On 2007-05-05 18:56:20 -0400, Guy Hulbert wrote:
> On Sat, 2007-05-05 at 14:23 -0700, Ask Bjørn Hansen wrote:
> > If we want to set LANG={undef,C}, I think we should do it from the  
> > run/init.d script

I already did that for the RPM (but I ran into packaging problems - the
Danga stuff is drawing dependencies in which I haven't sorted out yet,
so for those of you who use my RPMs please don't try to upgrade now).

> > and just have qpsmtpd warn if it's set and not to C.
> 
> Agreed.

A warning may be too easy to miss.


> > Another option, saner seeming by now, is to just explicitly format  
> > the dates we generate ...
> 
> How "explicit"?  

Like this: 

    my @weekdays = qw(Sun Mon Tue Wed Thu Fri Sat);
    my @months   = qw(Jan Feb Mar ... Dec);
    my ($sec,$min,$hour,$mday,$mon,$year,$wday,$yday,$isdst) = localtime(time);
    my $date = sprintf("%s, %02d %s %d %02d:%02d:%02d %s",
                       $weekdays[$wday],
                       $mday,
                       $monts[$mon],
                       $year + 1900,
                       $hour, $min, $sec,
                       $timezone):

It's a bit tricky to compute the timezone correctly, though.



> What do the SMTP RFCs say about date formats in mail headers?  If they
> specify ASCII/English then LANG=C is sufficient ... let me see ...
> RFC 2822, section 3.3 specifies English 3-letter abreviations for day
> and month names and specifies that:
> 
>         A date-time specification MUST be semantically valid.  That is, the
>         day-of-the-week (if included) MUST be the day implied by the date,
>         the numeric day-of-month MUST be between 1 and the number of days
>         allowed for the specified month [etc]
> 
> It has some rules for numeric formats ... I suspect that 'strftime' with
> LANG=C is consistent with this

For C99, yes.

> and rolling your own would be a fair bit of work to get everything
> correct.

The timezone is a bit tricky, the rest is easy (see above).


> RFC 2822 does say that time zones should be represented as offsets from
> gmtime ... my own notes say that 'z' gives this but this is not in the
> portable list from POSIX and my notes say:
> 
>       # z numeric time-zone RFC 822/ISO 8601:1988 ( ISO C99 and POSIX.1-2001)

Thanks for noticing this.

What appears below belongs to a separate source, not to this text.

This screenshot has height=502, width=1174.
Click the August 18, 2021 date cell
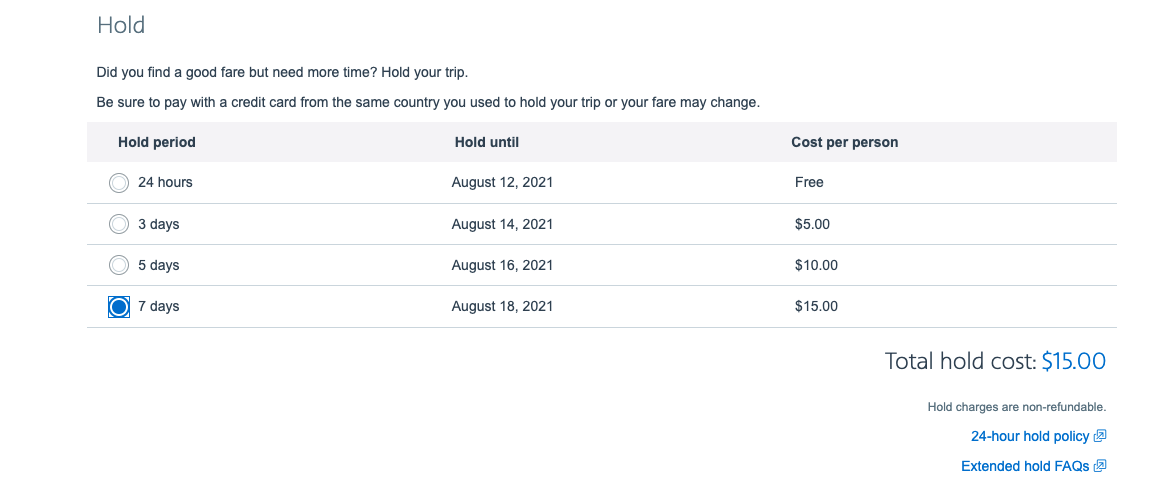[502, 306]
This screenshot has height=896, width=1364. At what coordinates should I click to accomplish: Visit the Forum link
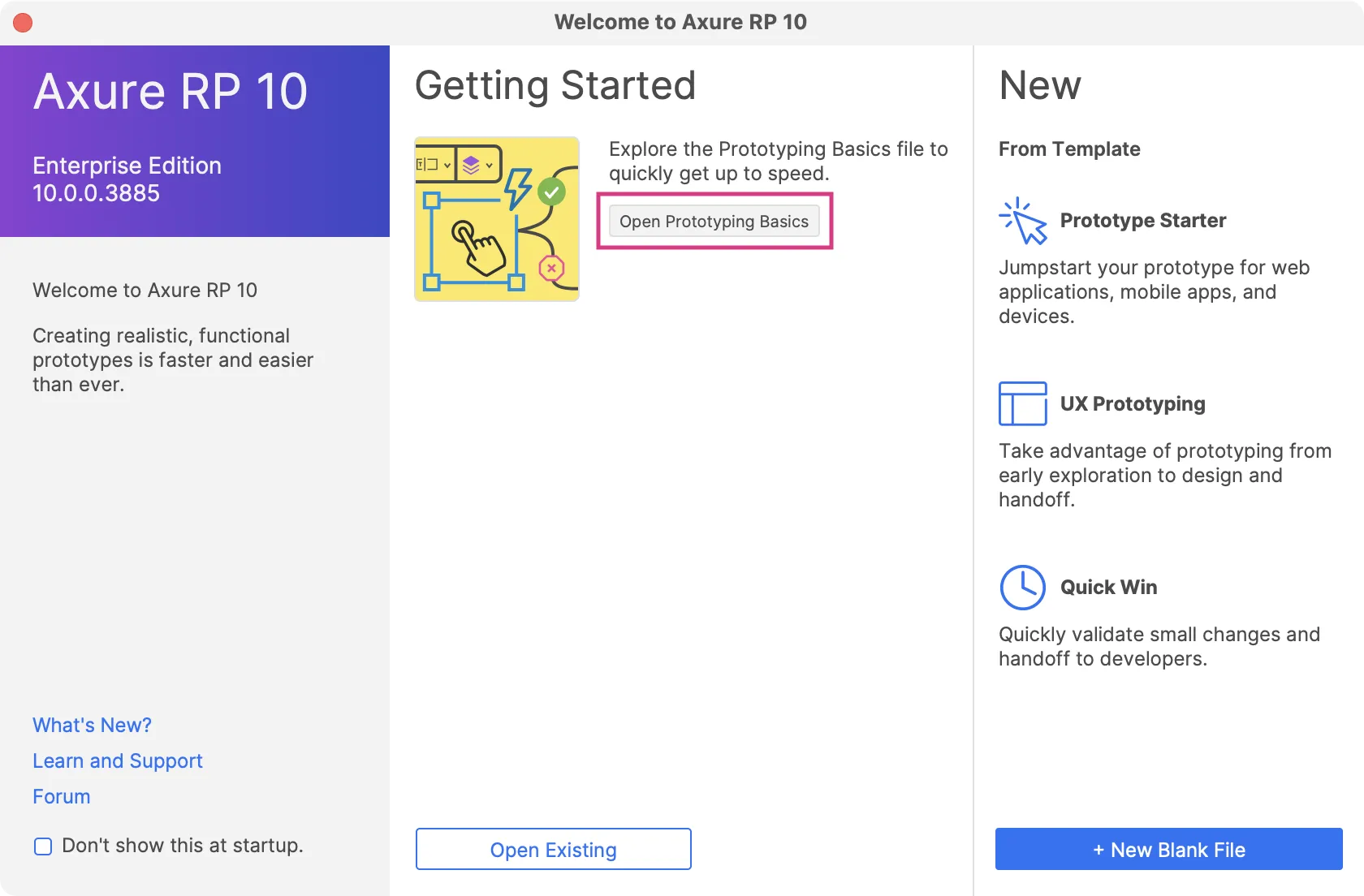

Yes, "z" was only introduced in C99.

So basically, if we can assume a C99-compatible strftime implementation,
and we make sure that LC_TIME is (implicitely or explicitely) set to
"C", we can use strftime. If we care about platforms where this is not
the case we must format the datestring ourselves.

        hp

-- 
   _  | Peter J. Holzer    | I know I'd be respectful of a pirate 
|_|_) | Sysadmin WSR       | with an emu on his shoulder.